Ce phénomène ne se limite pas à la bière. Depuis l’élection de figures populistes en Occident (Trump 2.0, mais aussi Wilders, Abascal…), on observe un déplacement d’instituts de recherche vers des terres perçues comme plus stables intellectuellement. Des think tanks climatiques quittent la Floride pour le Costa Rica ; des laboratoires d’IA pakistanais choisissent Berlin plutôt que Boston. Nous assistons à une reconfiguration migratoire où les lieux de savoir deviennent, eux aussi, réfugiés.
Le Canada, avec son bilinguisme doux et ses politiques scientifiques proactives, en sort grandi. Il devient ce que l’Europe peinait à incarner : une terre-cocon pour les cerveaux exilés du global North. Cette « brain asylum », souvent portée par une société civile très mobilisée, rappelle les années 30, lorsque des penseurs allemands ou juifs fuyaient le nazisme pour Harvard. En 2025, la direction semble inversée. Manger un sandwich à la dinde dans une microbrasserie de Montréal peut désormais rimer avec défense de la liberté académique.

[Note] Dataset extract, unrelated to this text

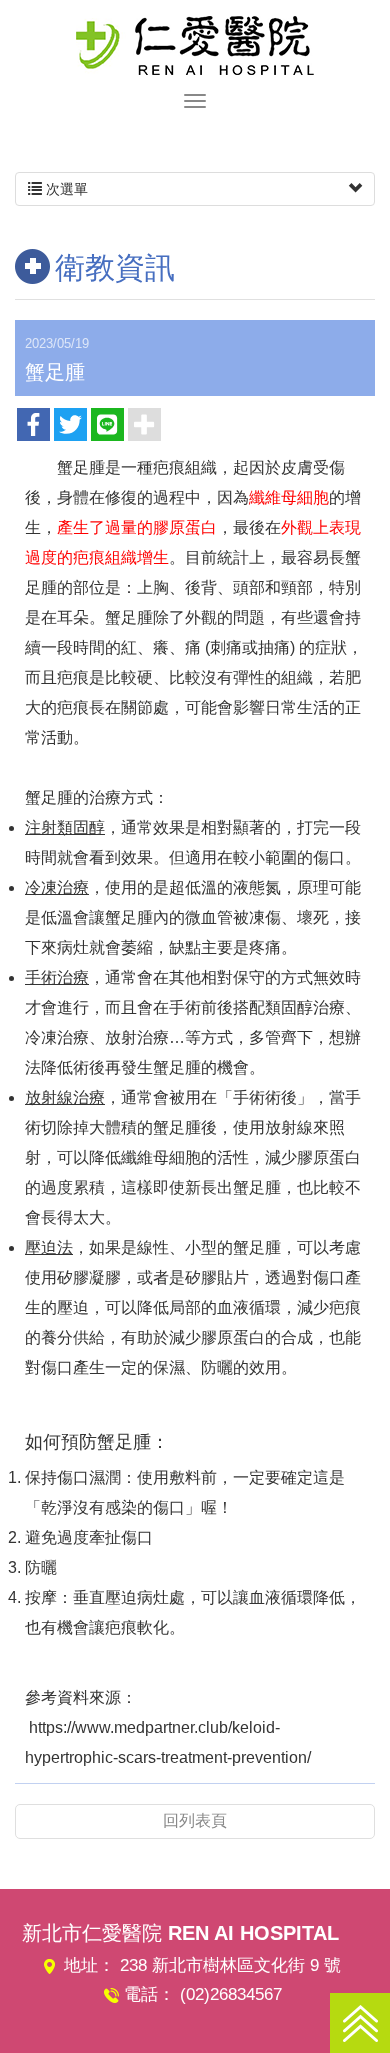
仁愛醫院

Alors, que reste-t-il aux États-Unis ? Des drapeaux et des slogans, pendant que leurs talents fermentent ailleurs. Ce mouvement global des intelligences en quête d’oxygène doit nous alerter. Car si la bière et la biologie deviennent les nouvelles frontières d’un asile intellectuel, c’est que la science — comme les migrant·es, les artistes et les minorités — a besoin d’un droit d’exil. Préservons-le, de la fermentation aux idées.